Saga membalikan tubuh Sean agar menungging tak peduli saat ini mereka tengah di tangga, akan ia isi setiap sudut rumah ini dengan desahan si manis. Celana bahan Sean sudah dilepas paksa, Saga mengelus bongkahan pantat yang sudah menggoda para dominan diluar sana. Mempermainkan lubang masuk berkerut itu, seakan menggoda untuk segera dimasuki.

Tangan Sean mengepal, bahkan rasa ngilu semalam masih terasa tapi saat ini ia harus mengejang kembali merasakan batang daging itu menerobos memasuki dirinya. Ditariknya rambut Sean sampai bisa Saga lihat wajah menyedihkan itu. Dibawah hentakannya.

Merasa tak nyaman melakukannya ditangga, Saga menarik Sean membawanya ke ruang tengah. Kembali menggempur sang istri di sofa. Desahan penuh kepedihan terdengar merdu ditelinga Saga, ia suka, sangat menyukainya.

"Berapa tarif yang kau inginkan?" Saga berbisik lembut, dibarengi dengan gigitin ditelinga si lemah tak perdaya itu.

Sean yang lemah adalah kesukaan Saga, ia suka Sean yang lemah dan menurut bukan pembangkang.

"Ahhh ... Saga!" Sean menjerit saat Saga menggenjotnya dengan tempo cepat, kepalanya ditekan sampai mencium sofa. Sean butuh oksigen, ia bisa mati.

"Ahh .. kau nikmat jalang."

"Jalang, kau akan menerima benihku eum."

Sean lemas saat Saga membalikkan tubuhnya. Membiarkan Saga memangkunya, membawanya ke setiap sudut rumah.

"Akan ku isi setiap sudut rumah ini dengan kenangan bercinta kita, agar kau berhenti kecanduan dengan penis para dominan," ucap Saga ia mendudukan Sean di meja rak buku membiarkan buku-buku berjatuhan dengan hentakannya.

"Kau bangga bukan?
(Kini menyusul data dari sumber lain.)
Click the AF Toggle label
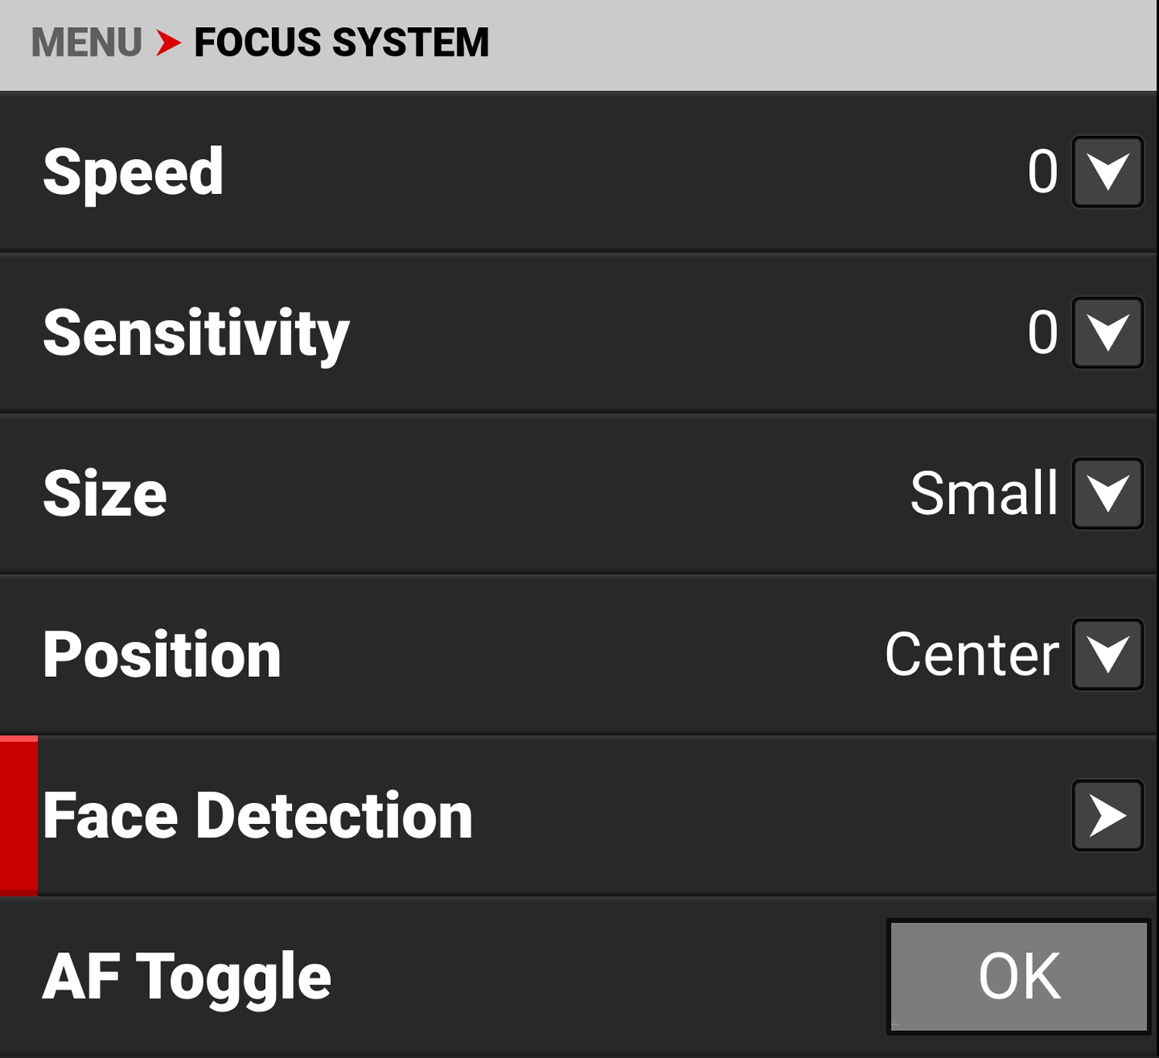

Rumah ini menjadi saksi bagaimana lubang lacurmu menelan penisku." Saga terkekeh melihat penisnya ditelan habis oleh anal si manis.
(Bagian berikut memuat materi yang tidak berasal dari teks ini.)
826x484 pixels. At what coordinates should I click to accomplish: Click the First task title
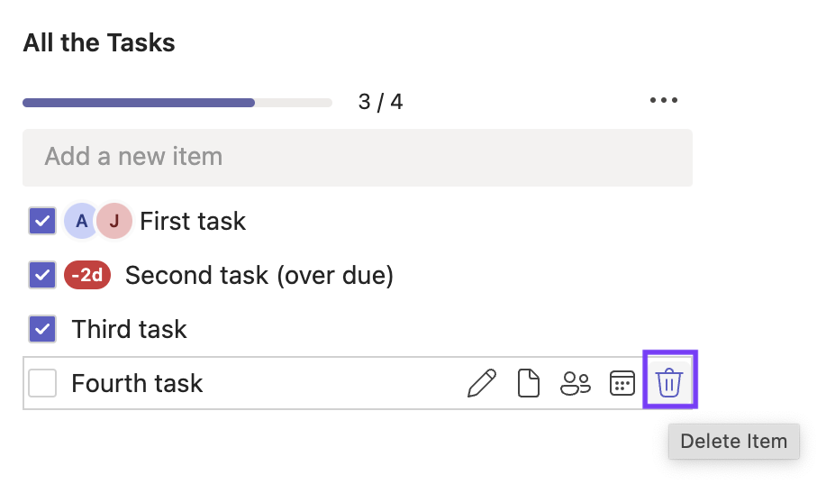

Saga bagai iblis tak kenal lelah, ia terus membawa Sean yang nyaris kehilangan kesadarannya dengan terus menggempurnya, berpindah-pindah dimanapun. Ruang tamu, dapur, perpustakaan pribadinya, ruang kerja pribadinya, bahkan sampai gudang sekalipun, Saga kalap.

"Kau pingsan lagi." Saga membawa Sean terakhir ke kamar, ia banting sosok yang sudah tak sadarkan diri itu ke ranjang, dalam keadaan seperti itupun Saga kembali merojok anal yang membengkak itu. Mengejar pelepasan ketiganya.

Saga mempercepat temponya saat pelepasan ketiganya datang, menembakkan benih unggulannya ke dalam perut si lemah Sean.

"Pasti hangat kan," bisiknya. Menyeringai menatap mata yang sudah terpejam.

Saga melepaskan penisnya, membiarkan spermanya meluber keluar dari lubang bengkak itu. Diraihnya ponsel, memotret pemandangan indah ini beberapa kali.

"Kau indah jika tengah mandi sperma seperti ini, Sean sayang."

Cup

Saga mencium kening sang istri, lalu ikut berbaring disampingnya.